**WHAT THE EXERCISE ASKS**:
From the line containing "Task: Open the" to the end of the records, print every line exactly, both ends included, and leave out the pictures.

**RECORDS SUPPLIED**:
==*==
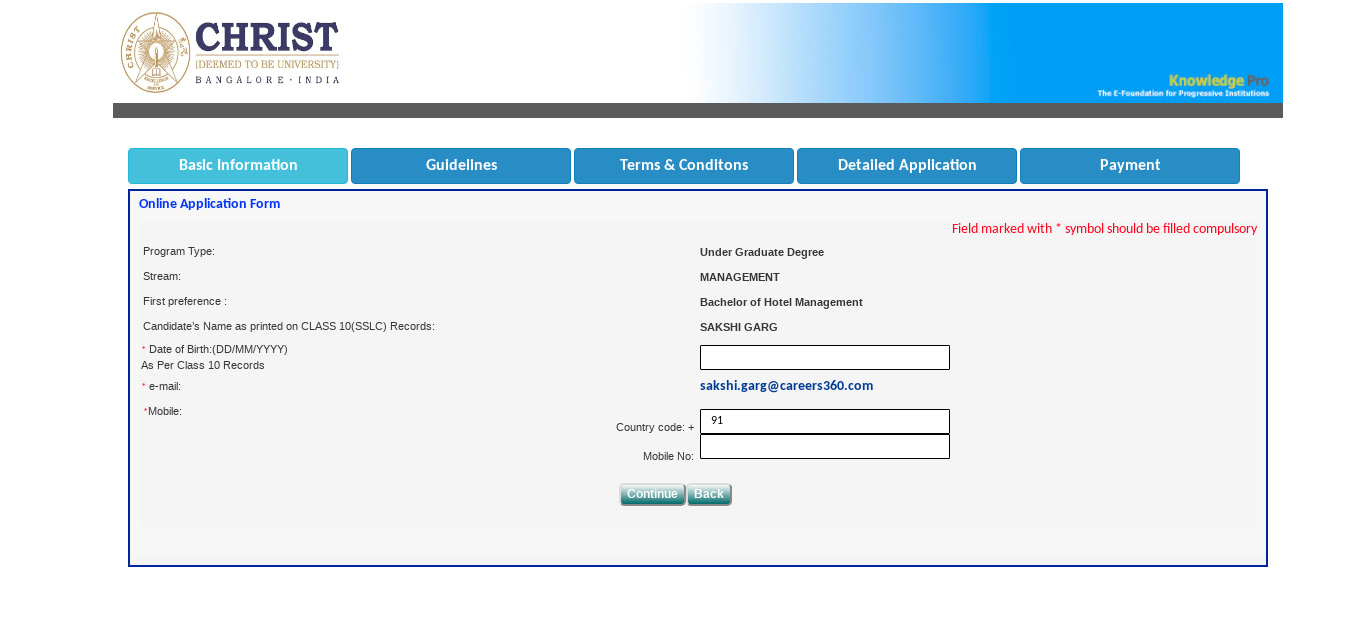Go to the Detailed Application tab

pos(906,165)
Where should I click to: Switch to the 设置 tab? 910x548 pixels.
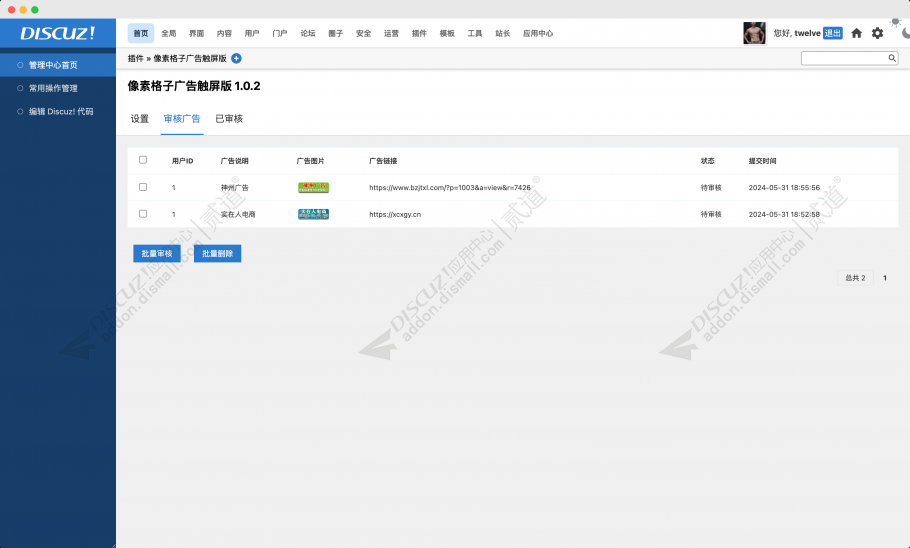(140, 119)
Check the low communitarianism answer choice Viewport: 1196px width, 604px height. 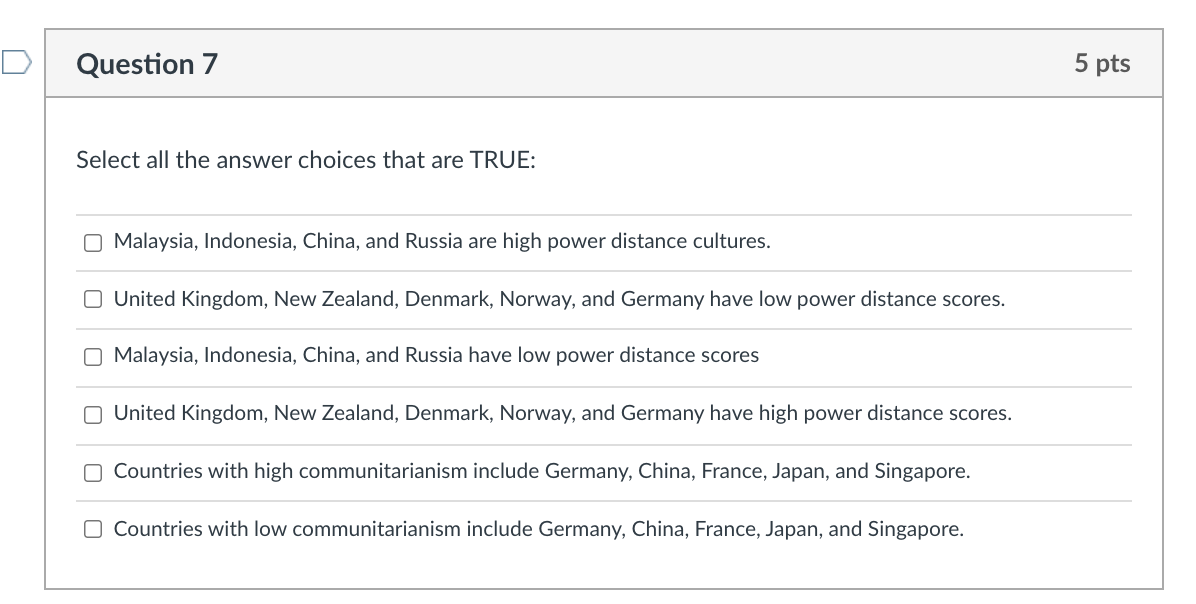[x=92, y=529]
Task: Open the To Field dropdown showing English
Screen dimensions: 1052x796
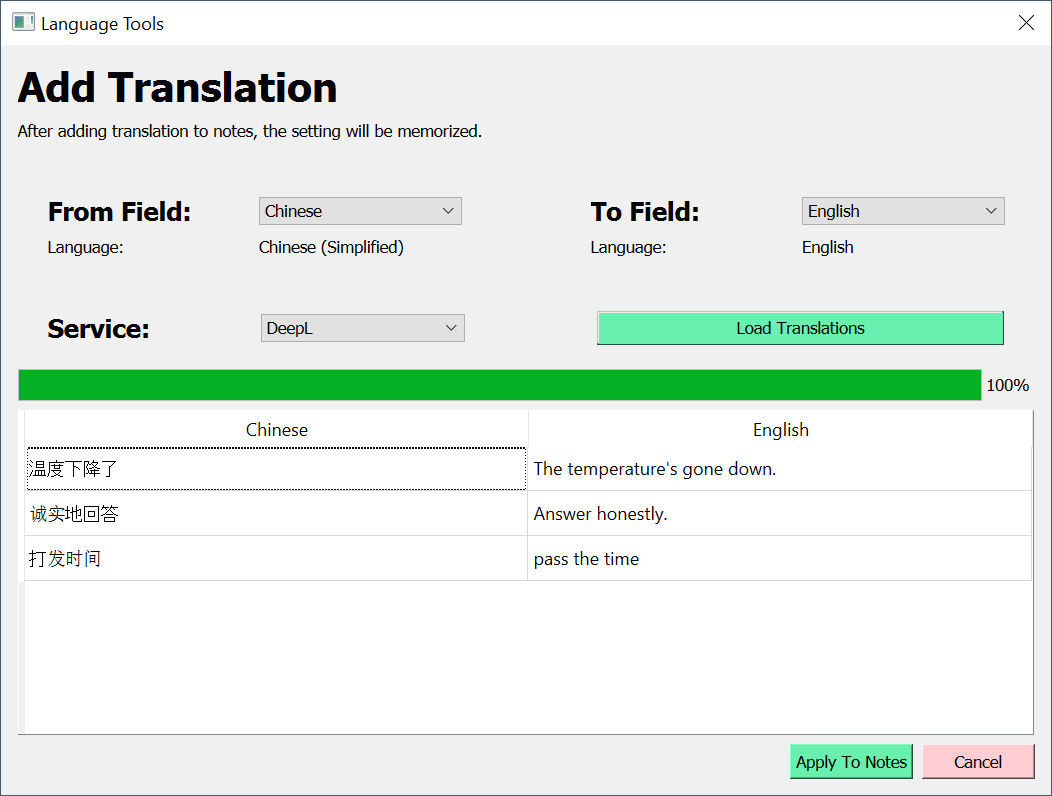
==*==
**REPLY TO THE EXERCISE**:
Task: Open the To Field dropdown showing English
Screen dimensions: 1052x796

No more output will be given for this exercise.